About 55 per cent of the unit owners reportedly owe some fees, according to well-placed sources. Collections last year were said to amount to US$500,000 from US$900,000 owed.

Condo owners' fees are based on the size of their units, which could be two or three bedrooms at the 299-room condomium resort.

Palmyra was placed in receivership in July 2011 by NCB and RBC Royal Bank Jamaica, who accused the developers of defaulting on their loans.

The developers, led by Robert Trotta, have denied breaching their loan agreements and sued the banks and receiver Ken Tomlinson of Business Recovery Services Limited.

The banks and the receiver are preparing to fight the lawsuit, which was filed in January 2013.

A number of the condo owners are refusing to pay maintenance fees, claiming that not all the facilities promised when they acquired their units have been delivered; some have claimed that the receivership is hurting their chances at earning rental income from their investment.

Responses from the head of the Palmyra strata management to emailed queries were unavailable up to press time.

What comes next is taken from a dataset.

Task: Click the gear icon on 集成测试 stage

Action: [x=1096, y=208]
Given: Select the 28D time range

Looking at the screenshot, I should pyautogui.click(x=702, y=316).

The development was unfinished at its takeover by the banks which arranged loans amounting to US$110 million for Palmyra, and the receiver is attempting the sell the property to new investors to complete the project. Some 82 units were reportedly already sold at the takeover.

No individual meters

Palmyra is also the only known strata development in Jamaica that has no individual meters installed at the property to track the usage of utilities.

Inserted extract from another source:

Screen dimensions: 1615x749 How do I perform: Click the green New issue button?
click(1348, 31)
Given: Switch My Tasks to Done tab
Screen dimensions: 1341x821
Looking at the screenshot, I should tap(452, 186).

"The persons living here have no water, light or cable meter, meaning their neighbour could travel for a year and leave their electricity and air condition on; and everyone on the property would be paying their bill," said our source.

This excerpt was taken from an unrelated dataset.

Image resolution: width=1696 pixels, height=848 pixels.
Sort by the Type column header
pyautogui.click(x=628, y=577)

A property registered as a straight hotel business does not need metering, but a strata does.

NCB and RBC Jamaica have been covering some of the costs to manage the property. The receiver forks out more than US$180,000 per month to maintain an independent power plant that services the development. When the banks took over, the electricity bill was approximately US$300,000 per month, while the upkeep for the property, including the power plant and hotel, was costing US$1 million per month.

"The bills have mounted so high, one of the two banks - RBC - gave instructions to cut funding to the resort as at February 3," said the source, adding that this resulted in the implementation of a system which sends emergency electricity supply to only sections of the property now.

The notice by the receiver was to advise of the curtailment of supplies, and while some condo owners say the outcome of not having access to electricity was occupants eventually moving out of the units, no one was evicted as previous reports suggested.

One owner, a lawyer who wrote to the receiver, said Tomlinson's action amounted to "an outrageous decision to constructively evict all residents".

Tomlinson, as receiver/manager, is a member of the Palmyra strata executive.

"The domestic water supply, lobby, stairwells, basement and some public areas gets 17 hours of electricity per day, while the homeowners have access to four hours of light in their apartments," said the source.

The resort was not wired to take electricity from the national grid operated by Jamaica Public Service Company. Connection to JPS power grid at this stage would cost about US$3 million.

NCB, which is holding the larger part of the Palmyra loans, will continue to fund the receivership Tomlinson said.